Previous results showed that gonadotropin-releasing hormone (GnRH) signaling is altered in cells from rat luteinized ovarian tumors (Tumor), since it did not activate the phospholipase C (PLC) pathway, in contrast to control ovarian cells from superovulated prepubertal rats (SPO). In the present work, alternate GnRH-induced second messengers such as phospholipase A₂ (PLA₂) and phospholipase D (PLD) activation, cAMP production, extracellular signal regulated kinase 1/2 (ERK1/2) phosphorylation and the presence of G proteins were evaluated to determine GnRH mechanism of action in tumor cells. G proteins examined were present in both cell types. Buserelin, a GnRH agonist, (1, 10 and 100 ng/ml) increased phosphatidylethanol in SPO, indicating PLD activation. Only 100 ng/ml Buserelin induced a significant response in Tumor. Buserelin (100 ng/ml) increased ³H-arachidonic acid in culture media in SPO, indicating PLA₂ activation; no effect was observed in Tumor. Buserelin (100 and 1000 ng/ml) induced Pertussis toxin insensitive cAMP increases in both cell types, with similar potencies. In Tumor, Buserelin (100 ng/ml) inhibited hCG-induced cAMP and progesterone; this effect was protein kinase C (PKC) dependent (inhibited by GF109203X, a PKC inhibitor). Buserelin (100 and 1000 ng/ml) induced ERK1/2 phosphorylation in both cell kinds.
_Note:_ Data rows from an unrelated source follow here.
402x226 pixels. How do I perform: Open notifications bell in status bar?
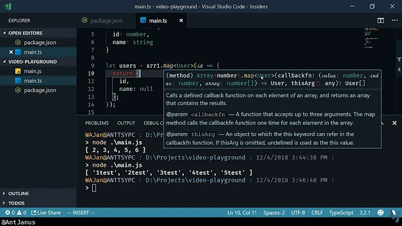[x=394, y=213]
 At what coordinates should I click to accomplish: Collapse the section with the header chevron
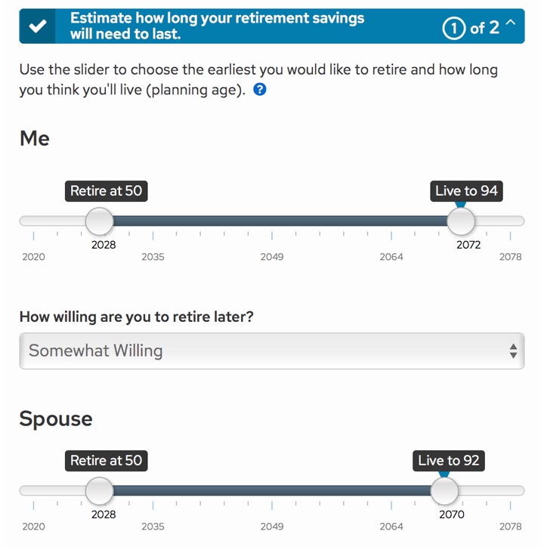click(x=510, y=24)
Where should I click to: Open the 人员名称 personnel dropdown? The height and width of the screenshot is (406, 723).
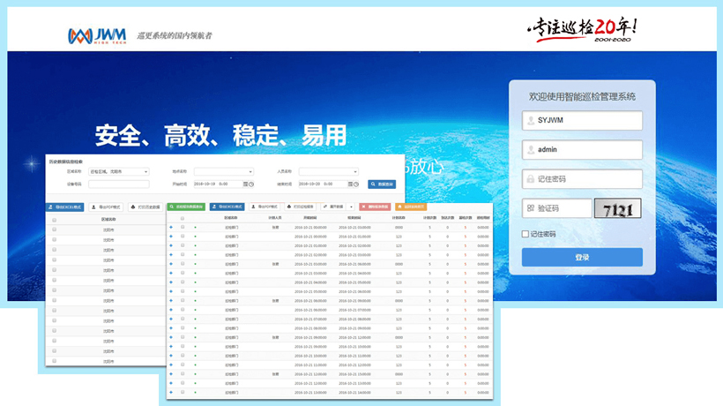[x=327, y=171]
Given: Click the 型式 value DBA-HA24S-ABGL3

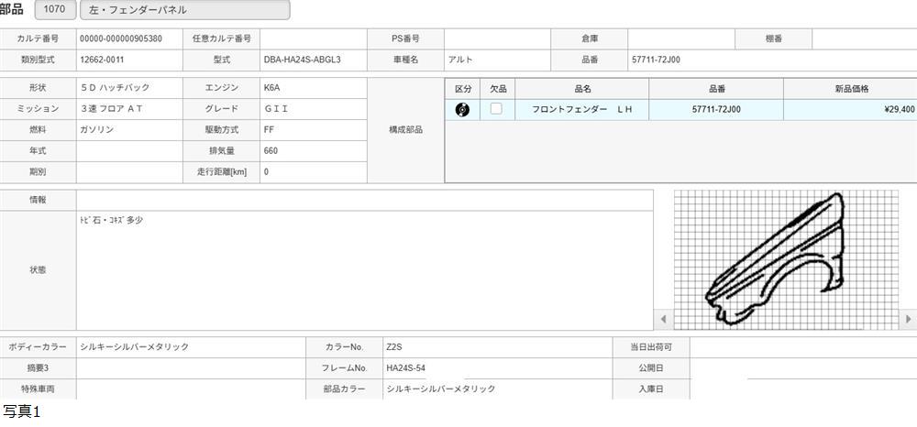Looking at the screenshot, I should pyautogui.click(x=312, y=60).
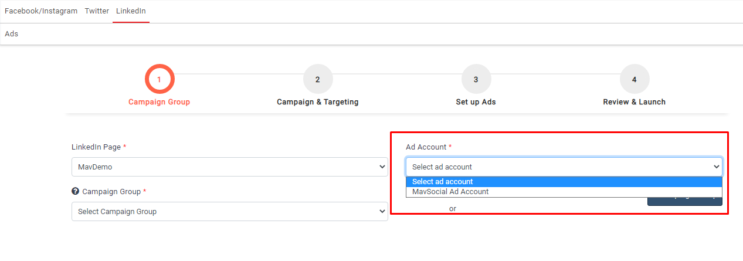Image resolution: width=743 pixels, height=261 pixels.
Task: Click the step 4 circle icon
Action: click(x=634, y=79)
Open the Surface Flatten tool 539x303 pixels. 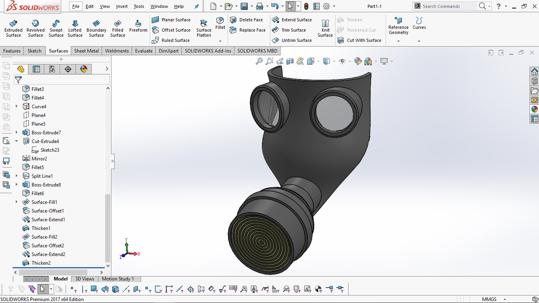[x=204, y=28]
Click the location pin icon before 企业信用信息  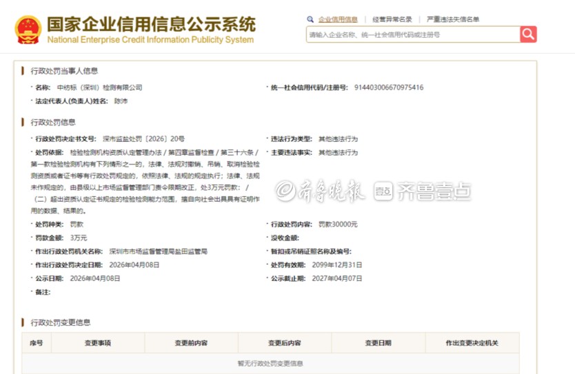click(x=311, y=20)
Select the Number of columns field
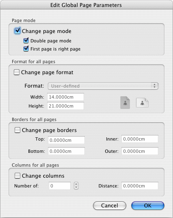The height and width of the screenshot is (218, 173). (60, 186)
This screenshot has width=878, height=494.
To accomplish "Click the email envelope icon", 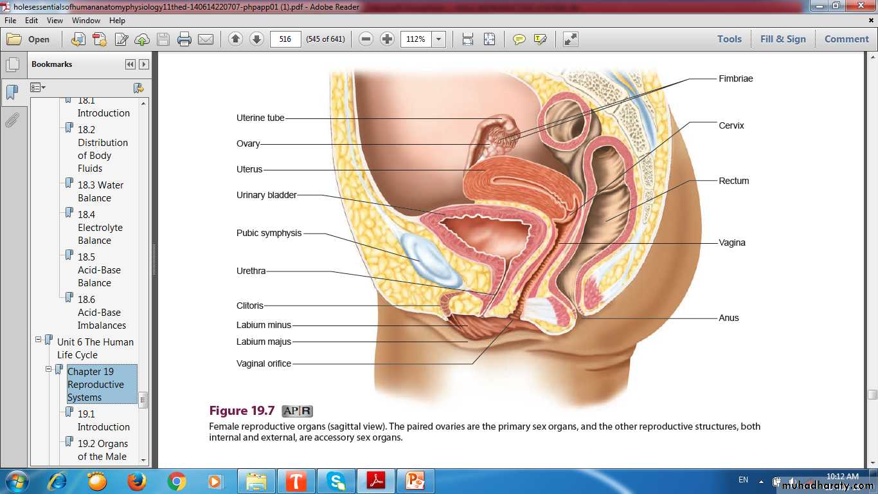I will click(206, 39).
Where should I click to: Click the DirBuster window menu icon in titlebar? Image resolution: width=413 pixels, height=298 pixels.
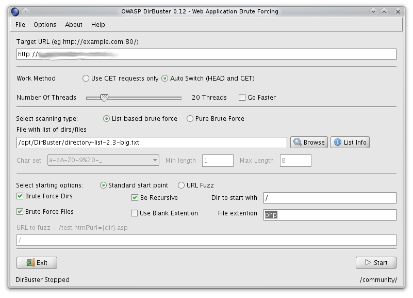(14, 11)
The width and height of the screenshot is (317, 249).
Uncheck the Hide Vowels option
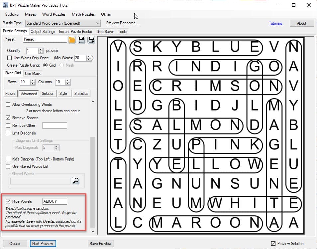pos(8,201)
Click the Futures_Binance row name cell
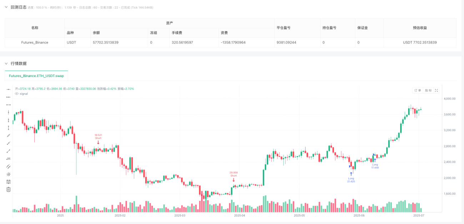 coord(35,42)
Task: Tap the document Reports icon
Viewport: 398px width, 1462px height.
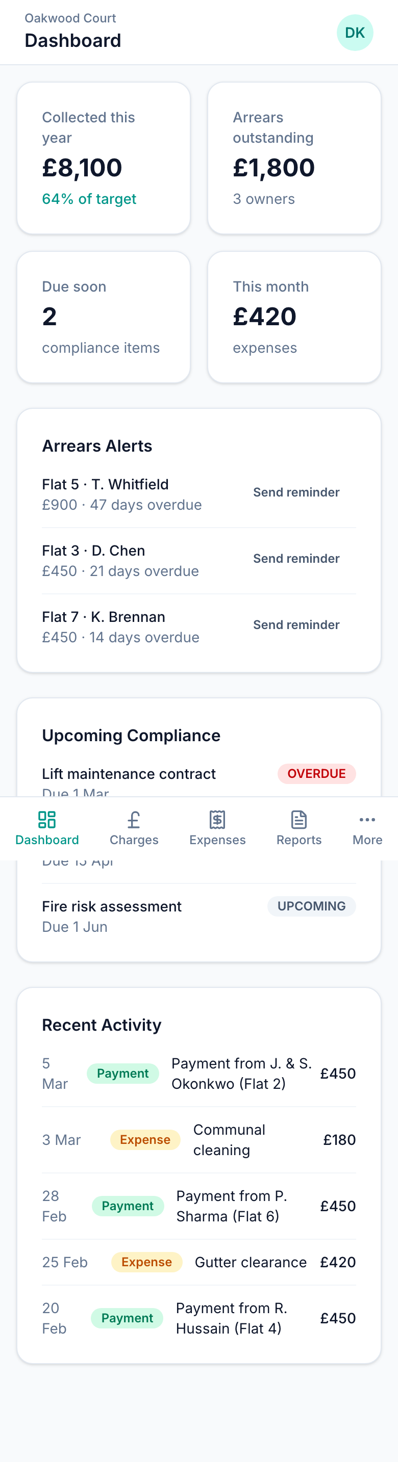Action: (299, 819)
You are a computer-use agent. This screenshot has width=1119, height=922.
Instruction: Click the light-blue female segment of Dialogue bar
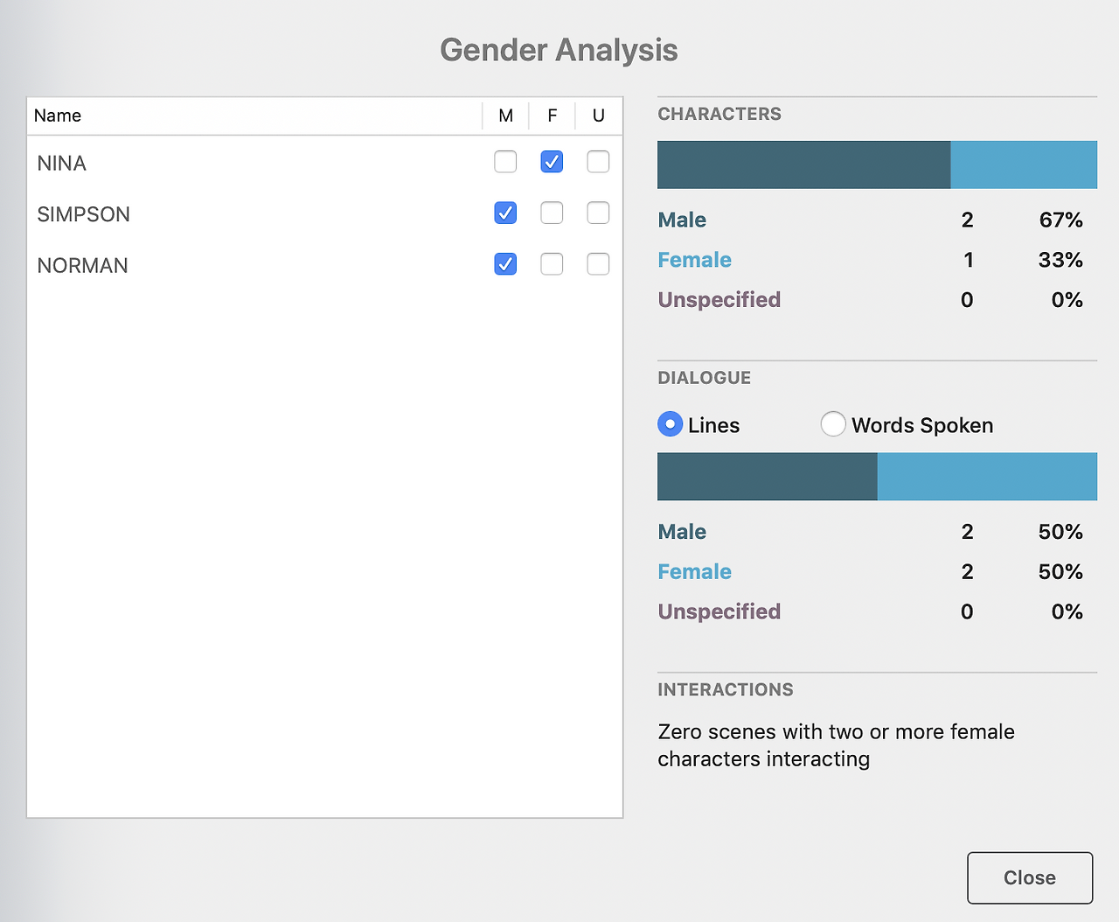pos(986,477)
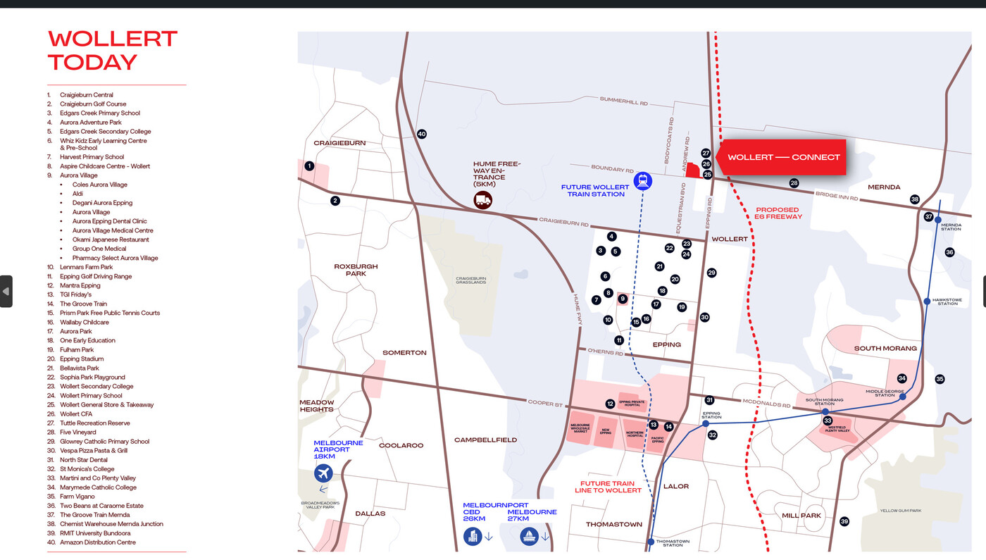
Task: Click the Mernda Station marker
Action: (938, 220)
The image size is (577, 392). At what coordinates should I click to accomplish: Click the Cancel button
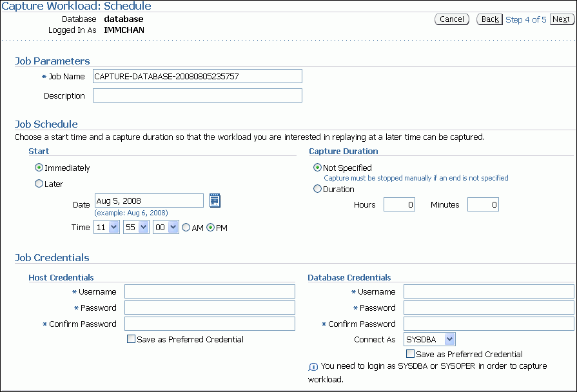[x=452, y=19]
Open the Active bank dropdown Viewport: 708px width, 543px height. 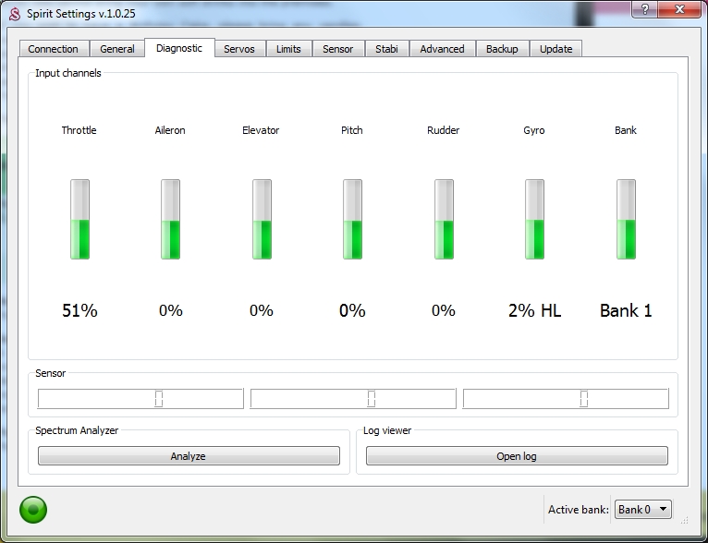[643, 510]
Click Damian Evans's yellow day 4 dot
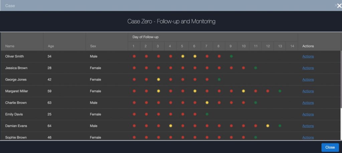 tap(171, 126)
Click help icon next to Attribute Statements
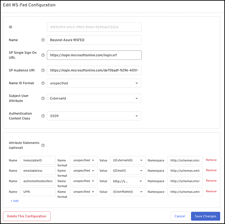The image size is (225, 224). tap(43, 145)

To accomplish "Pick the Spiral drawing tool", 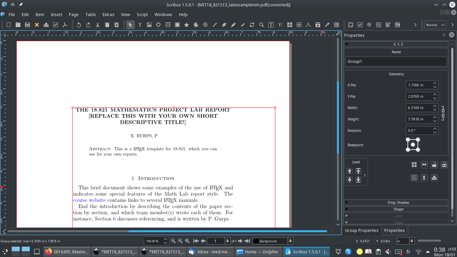I will [205, 25].
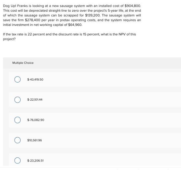
Task: Click the word 'project?' ending the question
Action: (9, 39)
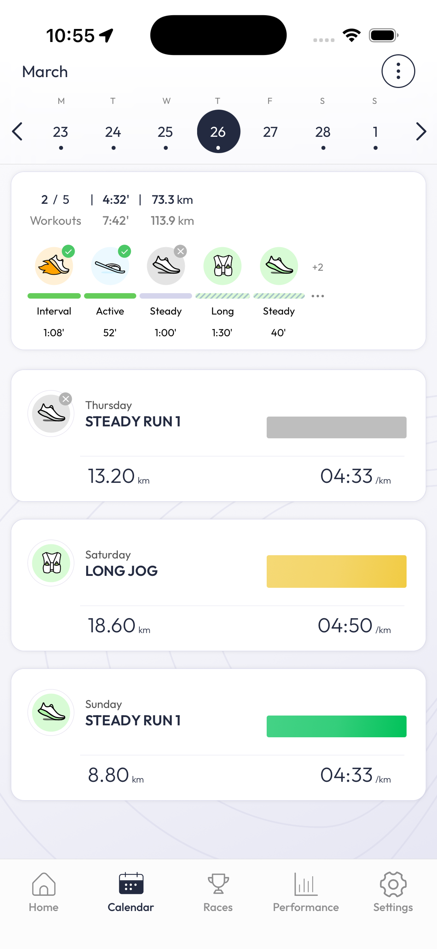Select the Long run vest icon

(x=222, y=266)
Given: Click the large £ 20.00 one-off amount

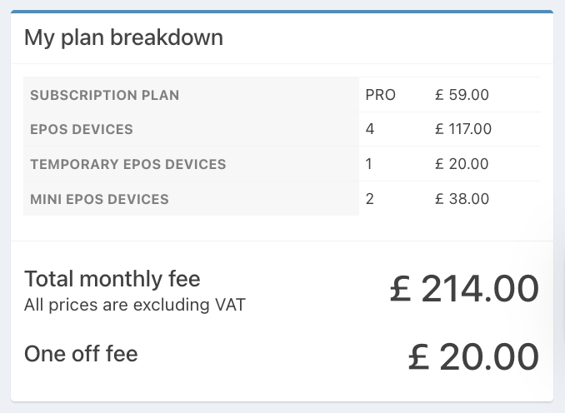Looking at the screenshot, I should pos(473,356).
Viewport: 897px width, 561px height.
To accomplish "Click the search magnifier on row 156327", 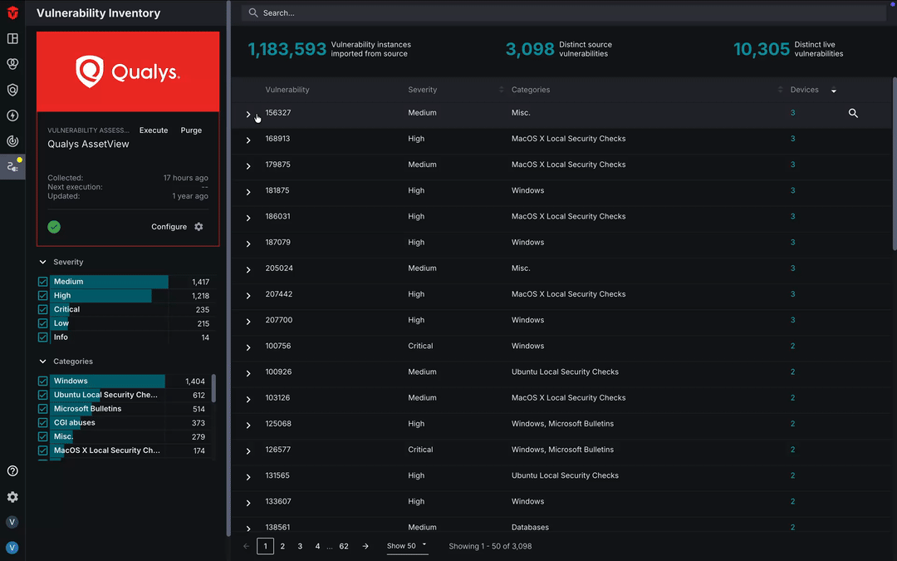I will [853, 112].
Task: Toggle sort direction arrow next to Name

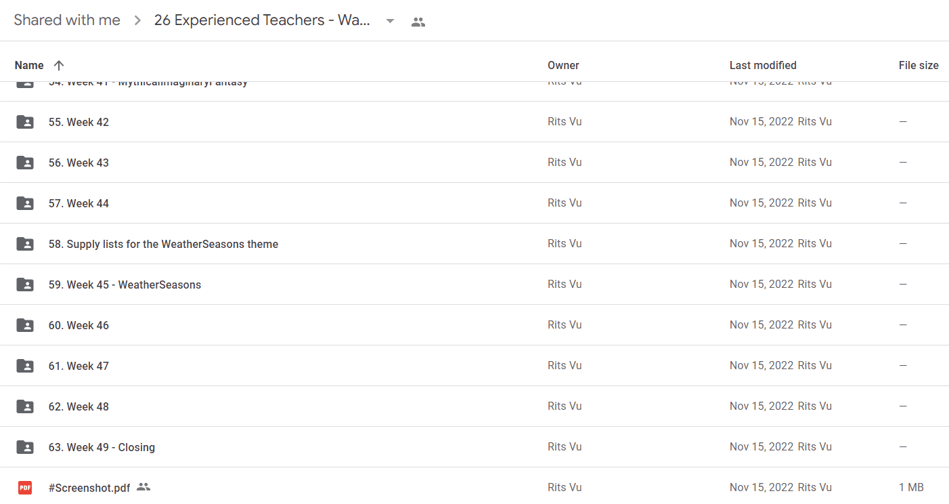Action: click(x=59, y=66)
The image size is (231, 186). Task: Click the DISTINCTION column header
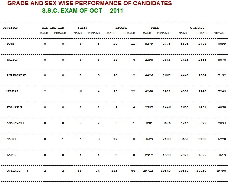pyautogui.click(x=53, y=28)
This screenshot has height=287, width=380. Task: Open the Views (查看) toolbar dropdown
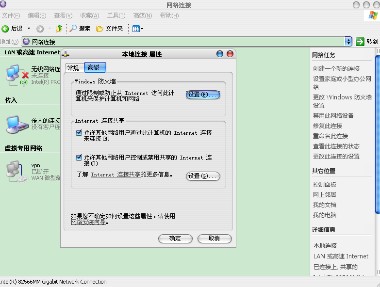tap(138, 29)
Buserelin-induced ERK1/2 activation was G_i/0 independent and PKC dependent. Only in Tumor, Buserelin-induced ERK1/2 activation was cAMP dependent (abolished by SQ 22536, the adenylyl cyclase inhibitor). Furthermore, dibutiryl cAMP-induced ERK1/2 activation in Tumor was PKC dependent (inhibited by GF109203X).

In conclusion, activation of phospholipases in tumor cells do not seem to mediate GnRH effects. GnRH signaling seems to involve adenylyl cyclase activation, PKC stimulation and ERK1/2 phosphorylation.